Newsgroups: comp.speech
Path: pavo.csi.cam.ac.uk!pipex!uunet!seas.gwu.edu!marshall
From: marshall@seas.gwu.edu (Christopher Marshall)
Subject: Null Transitions in HMMs
Message-ID: <1993Jan20.031204.1652@seas.gwu.edu>
Sender: news@seas.gwu.edu
Organization: George Washington University
Date: Wed, 20 Jan 1993 03:12:04 GMT
Lines: 78

Back in October I posted a plea for help in understanding null transitions in
HMMs. My thanks to Imoto Takashi, Les Niles, and Wieland Eckert who spent a
lot of time corresponding with me through email to try to explain them to me.

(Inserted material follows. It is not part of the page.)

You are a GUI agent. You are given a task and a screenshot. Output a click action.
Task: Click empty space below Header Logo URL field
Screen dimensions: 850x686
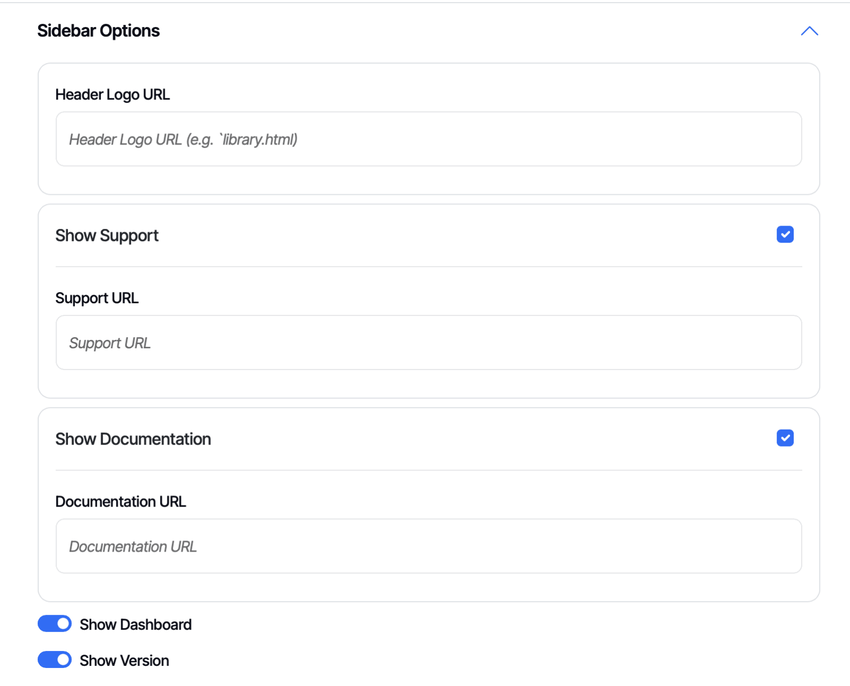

Unfortunately, although I learned some things, I never learned how
to implement null transitions in the evaluation problem of HMMs. I have
since left and come back to the problem.

I am trying to understand them again and I need help.  My apologies to
my teachers who labored in vain the first time.

Here is a restatement of the problem I am trying to solve.  Below I describe
the notation I use in painful detail.  I am hoping it is possible to express
the answer in the same notation.

I have a Hidden Markov Model (HMM) in which symbols are output as the model
changes state, as opposed to the kind where symbols are output as the
model occupies states.

Let X1, X2, ... XT+1 be a sequence of random variables representing the
sequence of states of length T+1 that the HMM traverses.

Let Y1, Y2, ... YT be a sequence of random variables representing
the sequence of output symbols of length T that the HMM produces.

Let the HMM have N states numbered 1,2,...,N.

Let the HMM have an output symbol alphabet of size M, with the letters
numbered 1,2,...,M.

Let the initial state probabilities P(X1=i) be denoted PI(i), i=1,2,...,N.

Let the transition probabilities P(Xt+1= j | Xt= i) be denoted A(i,j),
i,j=1,2,...N.

Let the output symbol probabilites P(Yt= k | Xt= i, Xt+1= j) be denoted
B(i,j,k), i,j=1,2,...,N, and k=1,2,...,M.

Now, evaluate P(Y1..YT=y1..yT) in terms of y1..yT, PI(i), A(i,j), and B(i,j,k).
This is the evaluation problem.

As long as all allowed transitions produce output symbols, the solution is:

P(Y1..YT=y1..yT)=
   sum over xT+1 of
   sum over xT of  B(xT,xT+1,yT) * A(xT,xT+1) *
   sum over xT-1 of  B(xT-1,xT,yT-1) * A(xT-1,xT) *
      ...
   sum over x2 of  B(x2,x3,y2) * A(x2,x3) *
   sum over x1 of  B(x1,x2,y1) * A(x1,x2) * PI(x1).

This procedure is usually not written this way but expressed recursively as
follows (called the forward algorithm):

   Let alpha(0,j)= PI(j).

   alpha(1,j)= sum over i of  B(i,j,y1) * A(i,j) * alpha(0,i).
   ...
   alpha(t,j)= sum over i of  B(i,j,yt) * A(i,j) * alpha(t-1,i).
   ...
   alpha(T,j)= sum over i of  B(i,j,yT) * A(i,j) * alpha(T-1,i).

   P(Y1..YT=y1..yT)= sum over i of alpha(T,i).

Now, I can not for the life of me figure out how to modify this procedure
to incorporate null transitions.

Does anyone know how to do this?

Thanks in advance,

Chris Marshall
marshall@seas.gwu.edu

Did I request thee, Maker, from my clay
To mould me Man, did I solicit thee
From darkness to promote me?
		Paradise Lost, X, 743-45